305758 37 20161111 G

Nos demandes :

 

2113297

2121978

 

 

Date :

26 février 2021

Devant la juge administrative :

Gabrielle Choinière

 

Succession de Roger Lachapelle

 

Locataire - Partie demanderesse

(303869 37 20161031 G)

Partie défenderesse

(305758 37 20161111 G)

c.

9084-6510 Québec Inc.

 

Locateur - Partie défenderesse

(303869 37 20161031 G)

Partie demanderesse

(305758 37 20161111 G)

 

D É C I S I O N

 

 

[1]      Le locataire demande des dommages et intérêts d’une somme de 657,44 $ ainsi que l’émission d’ordonnances.

[2]      Le locateur demande de statuer sur la validité du bail et de l’entente intervenue entre les parties, le recouvrement du loyer dû d’une somme de 7 800 $ plus les loyers dus au moment de l’audience, la résiliation du bail et l’expulsion du locataire.
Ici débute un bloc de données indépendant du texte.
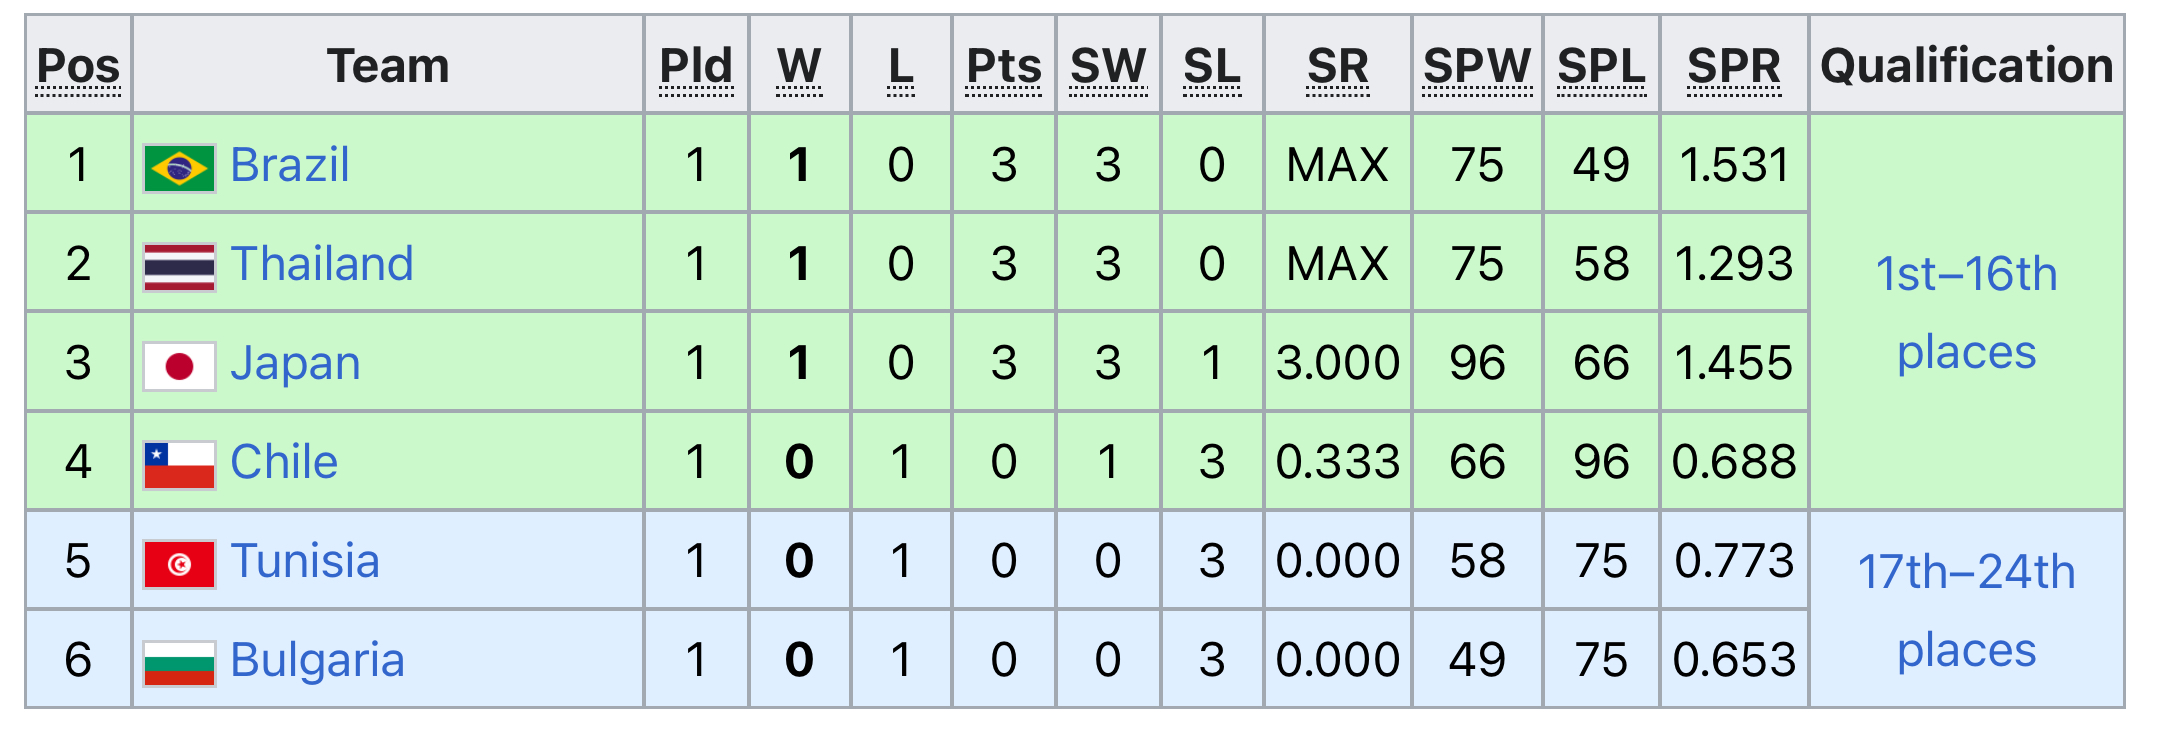Click the Thailand flag icon
Viewport: 2165px width, 729px height.
[179, 267]
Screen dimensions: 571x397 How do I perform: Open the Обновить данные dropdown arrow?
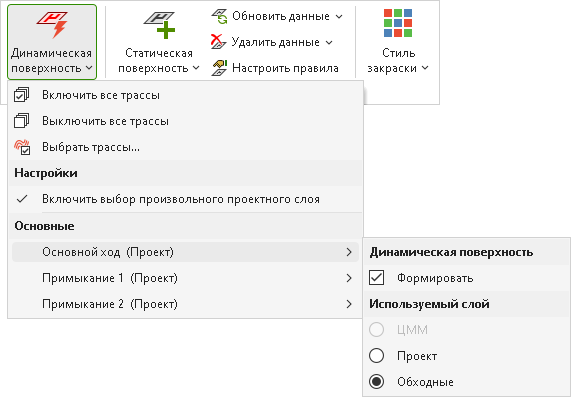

[3]      Les procédures sont réunies pour enquête et jugement[1].

Demande de suspension :

[4]      Deux demandes ont été introduites à la Cour supérieure par 9084-6510 Québec Inc. à l’encontre, entre autres défendeurs, de Roger Lachapelle[2].

[5]      La demande de suspension est rejetée. Il n’y a pas de possibilité de jugement contradictoire puisque les objets des demandes devant la Cour supérieure sont différents de ceux invoqués devant le Tribunal administratif du logement.


Le contexte :

[6]      Il s’agit d’un duplex. Roger Lachapelle a acquis l’immeuble concerné le 18 mai 2004 et l’a vendu à Safae Adli El Yazami et Nicolas Ogly le 2 juin 2009[3]. Il a résidé dans le logement situé au rez-de-chaussée jusqu’à la vente, puis a occupé celui du sous-sol jusqu’en juin 2017.
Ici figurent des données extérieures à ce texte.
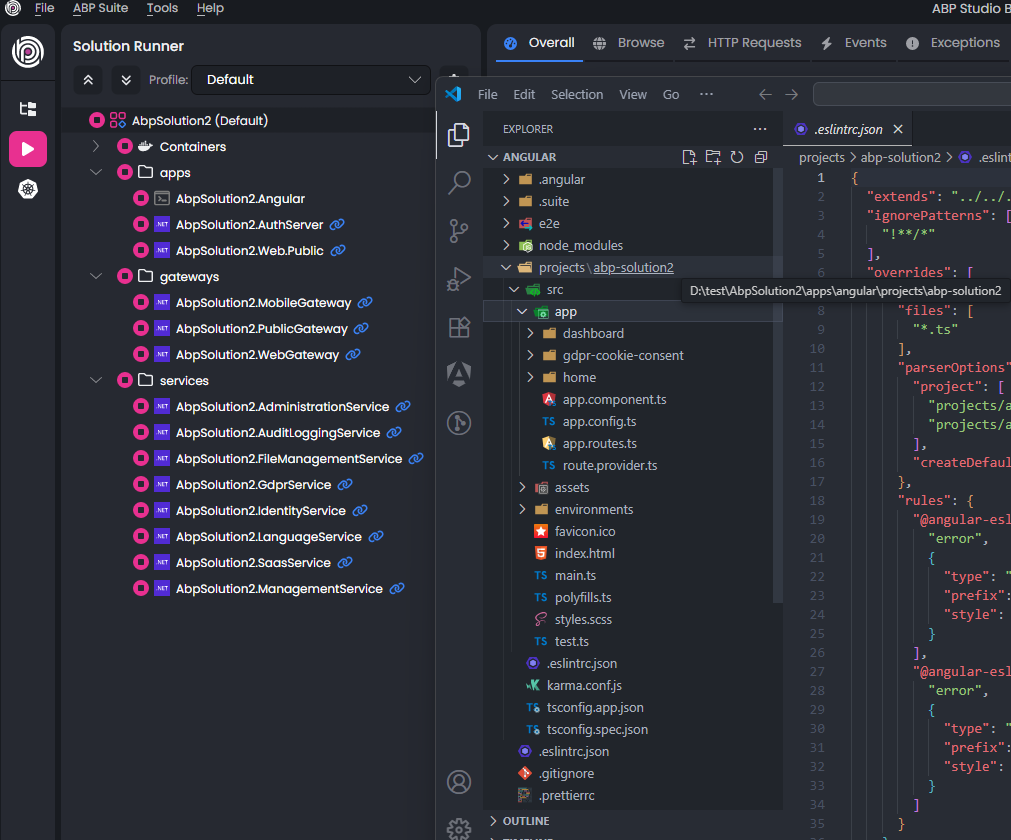
Task: Collapse all items in Solution Runner
Action: click(x=88, y=80)
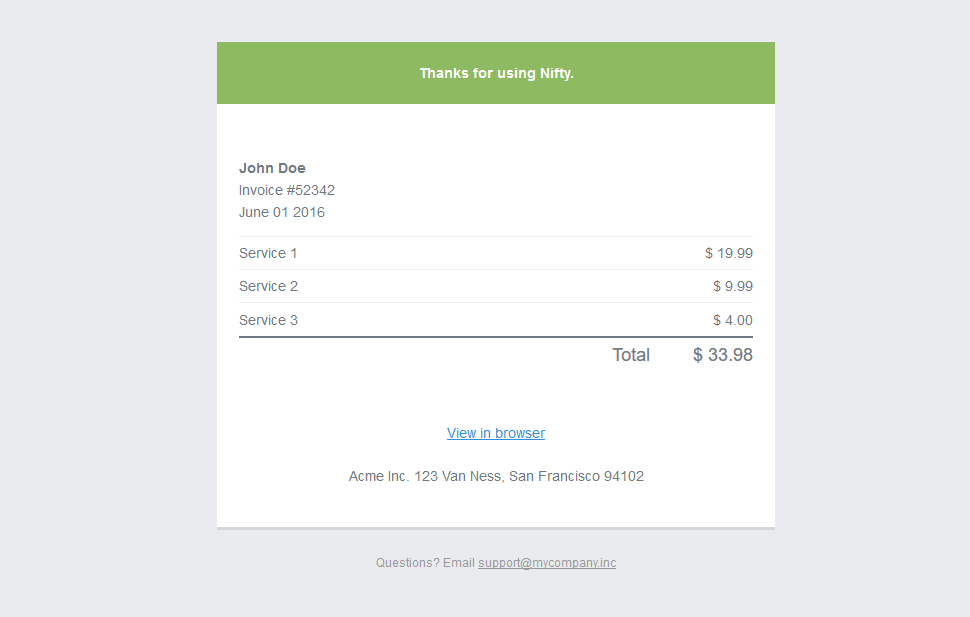Image resolution: width=970 pixels, height=617 pixels.
Task: Select the customer name John Doe
Action: point(272,168)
[7]      Les acheteurs, El Yazami et Ogly, ont déménagé dans le logement du rez-de-chaussée à l’acquisition de l’immeuble en juin 2009. Ils ont été expulsés des lieux le 23 juin 2016 à la suite d’un jugement prononcé par la Cour supérieure, le 4 mai 2016, accueillant la demande en délaissement forcé et prise en paiement en faveur du créancier hypothécaire 9084-6510 Québec Inc., rétroactivement au 5 janvier 2016[4].

[8]      En résumé, Roger Lachapelle a été le propriétaire de l’immeuble du 18 mai 2004 au 2 juin 2009, Safae Adli El Yazami et Nicolas Ogly du 2 juin 2009 au 5 janvier 2016 et 9084-6510 Québec Inc. du 5 janvier 2016 jusqu’à la vente de l’immeuble le 20 février 2018.

[9]      Roger Lachapelle est décédé le 28 juin 2020.

Demande du locateur :

-         Les parties sont-elles liées par un bail? :

[10]   Il y a chose jugée quant à l’existence d’un bail. Le juge administratif Serge Adam a déjà jugé, dans une décision rendue le 8 septembre 2016, que :

« Les parties sont liées par un bail à durée indéterminée pour un loyer mensuel de 625 $ incluant les frais d’électricité aux termes d’un bail signé en 2009 et reconduit d’année en année »[5].

[11]   Cette décision n’a pas été rétractée ou portée en appel et est donc finale. Elle a par conséquent l’autorité de la chose jugée, une présomption absolue[6].

[12]   Le bail, signé le 2 juin 2009, lie le locataire Roger Lachapelle et les locateurs d’alors Nicolas Ogly et Safae Adli El Yazami[7]. L’aliénation volontaire ou forcée ne permet pas au nouveau locateur, 9084-6510 Inc., de résilier le bail. Il a, envers le locataire, les droits et obligations résultant du bail[8]. Il est donc lié aux mêmes conditions que les anciens locateurs.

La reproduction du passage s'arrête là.